▶ [Goal of the exercise] Look below for the line with "The width and". Retype it and every line after it to the end, exactly, but leave out the pictures.

(Dataset entries)
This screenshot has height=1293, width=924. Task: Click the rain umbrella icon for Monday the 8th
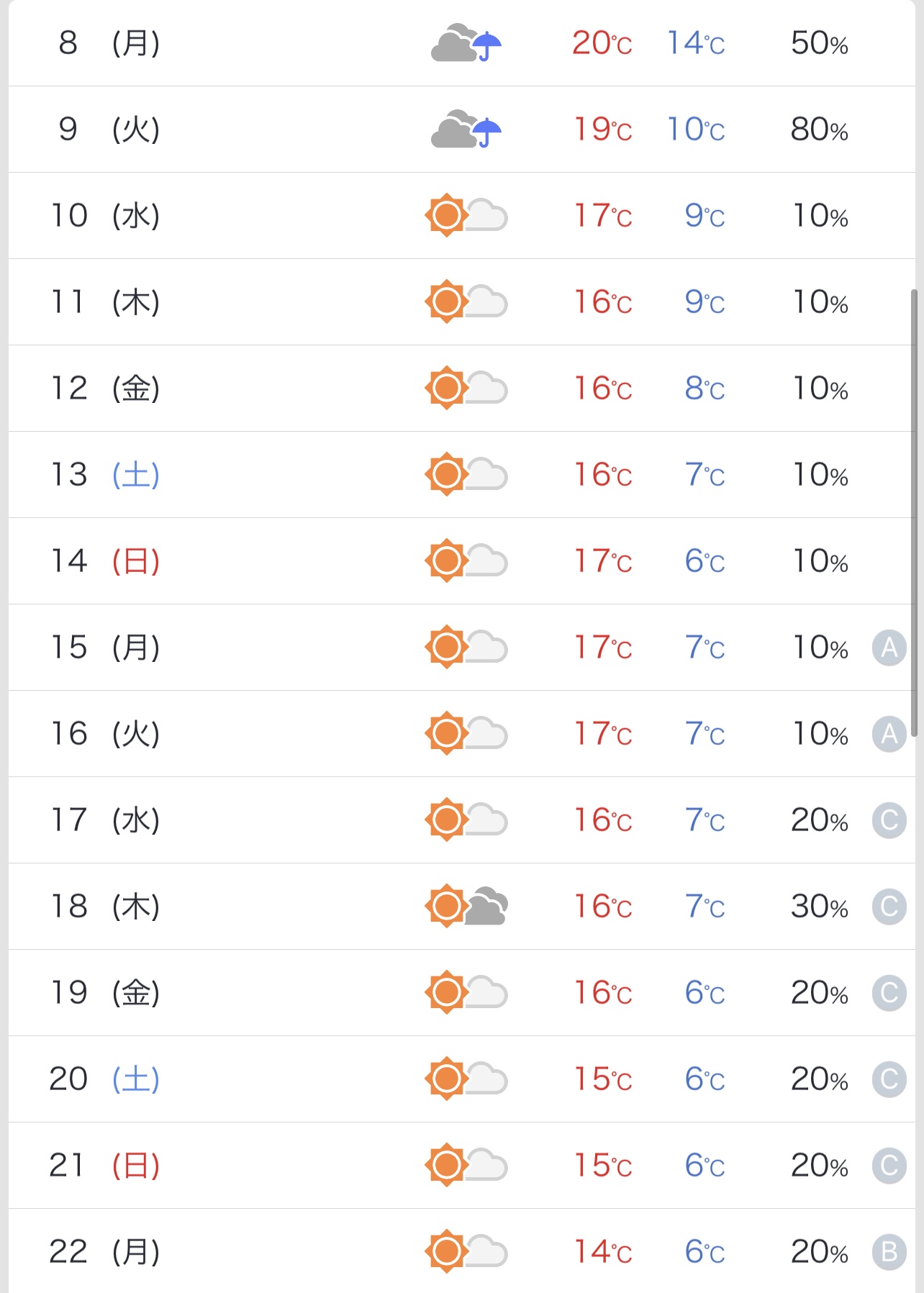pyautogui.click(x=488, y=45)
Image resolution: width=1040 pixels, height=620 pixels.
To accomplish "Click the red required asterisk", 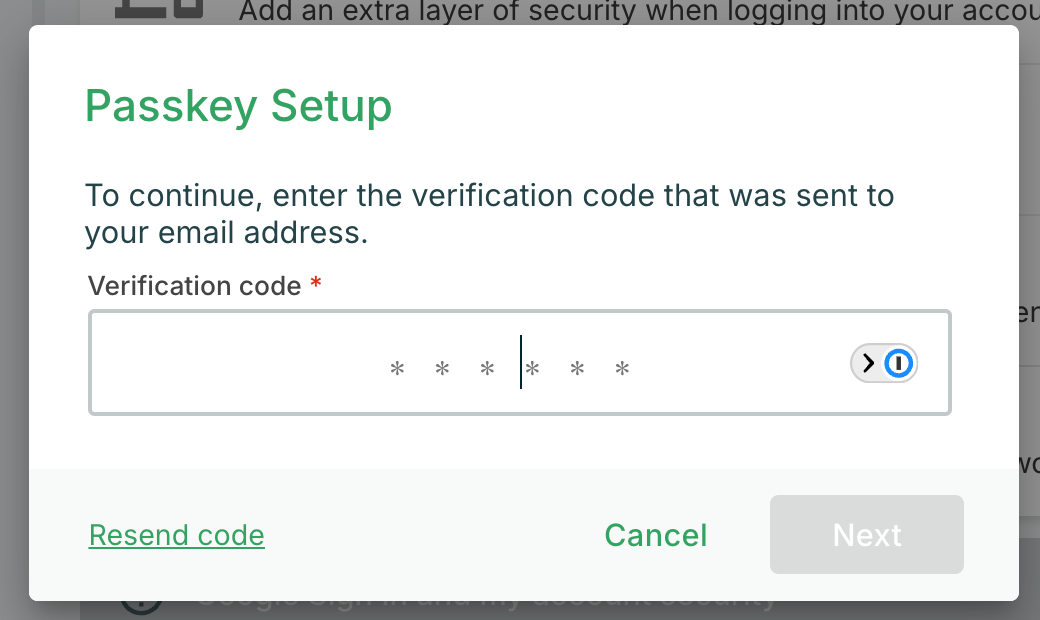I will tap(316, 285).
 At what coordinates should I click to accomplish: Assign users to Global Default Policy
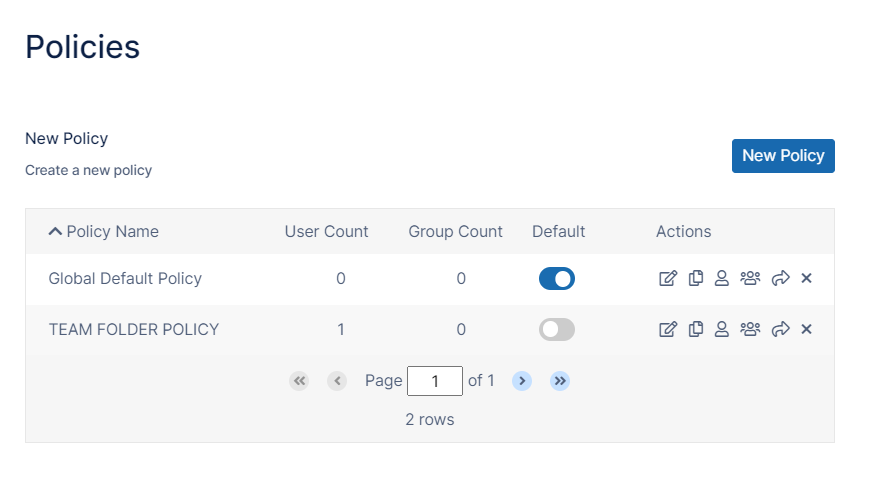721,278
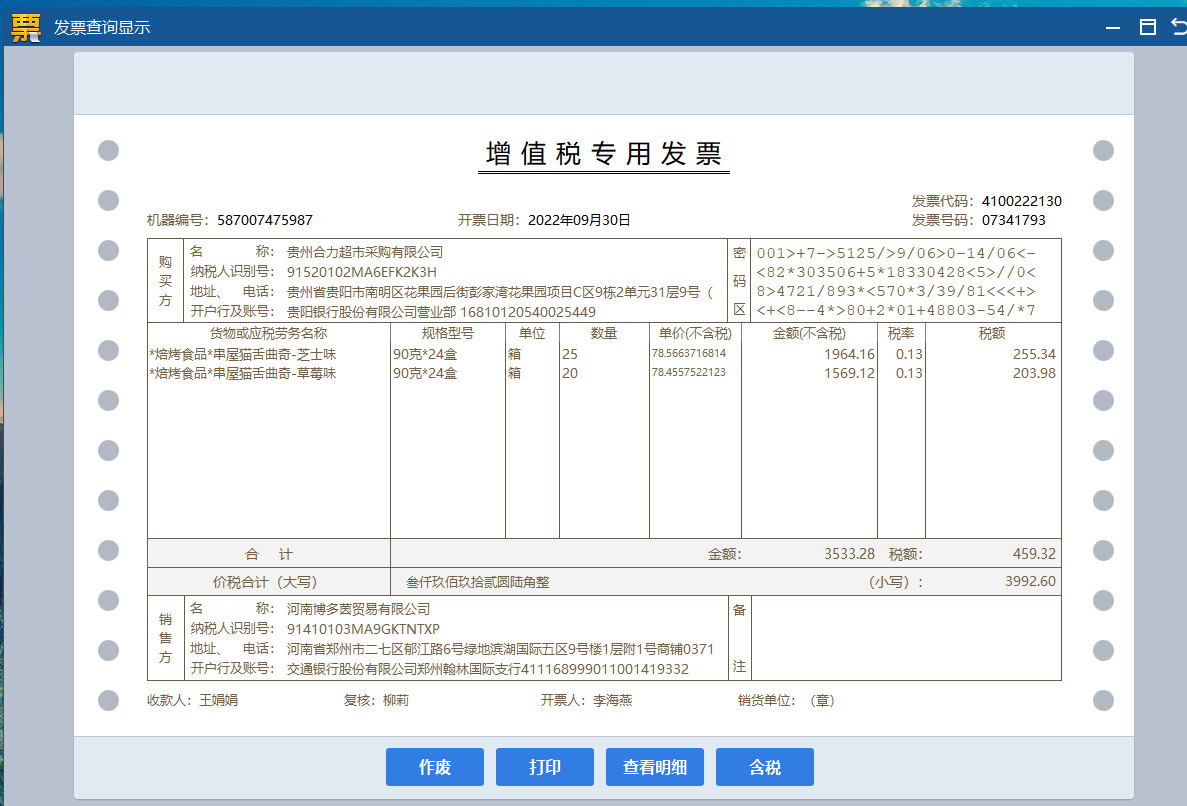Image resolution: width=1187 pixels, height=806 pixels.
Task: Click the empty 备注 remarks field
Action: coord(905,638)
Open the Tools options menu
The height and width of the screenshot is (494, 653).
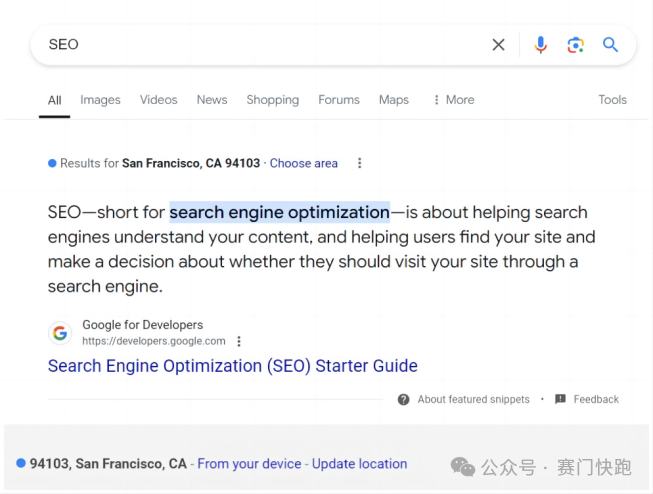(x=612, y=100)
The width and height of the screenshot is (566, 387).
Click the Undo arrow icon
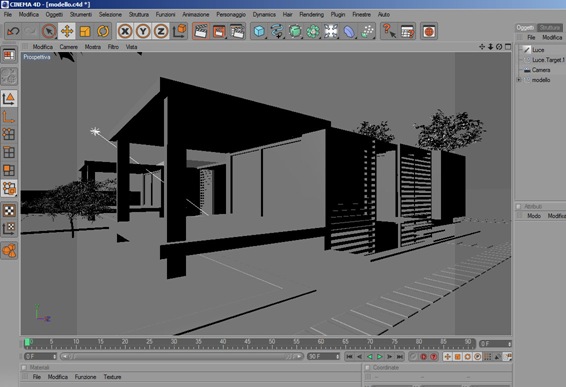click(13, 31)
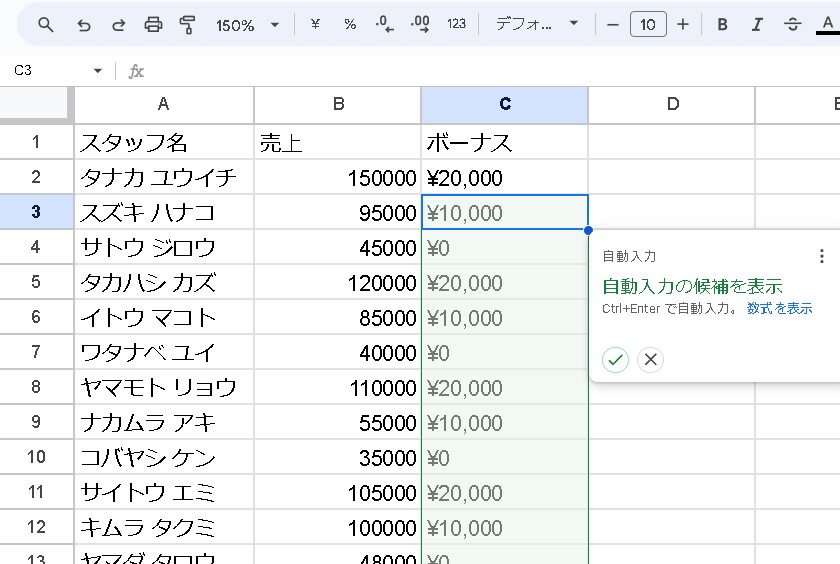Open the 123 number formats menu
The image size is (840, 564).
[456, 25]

▶ [Exercise response]
The width and height of the screenshot is (566, 387).
Click the Undo arrow icon
click(13, 31)
Open the 123 number formats menu
The image size is (840, 564).
[456, 25]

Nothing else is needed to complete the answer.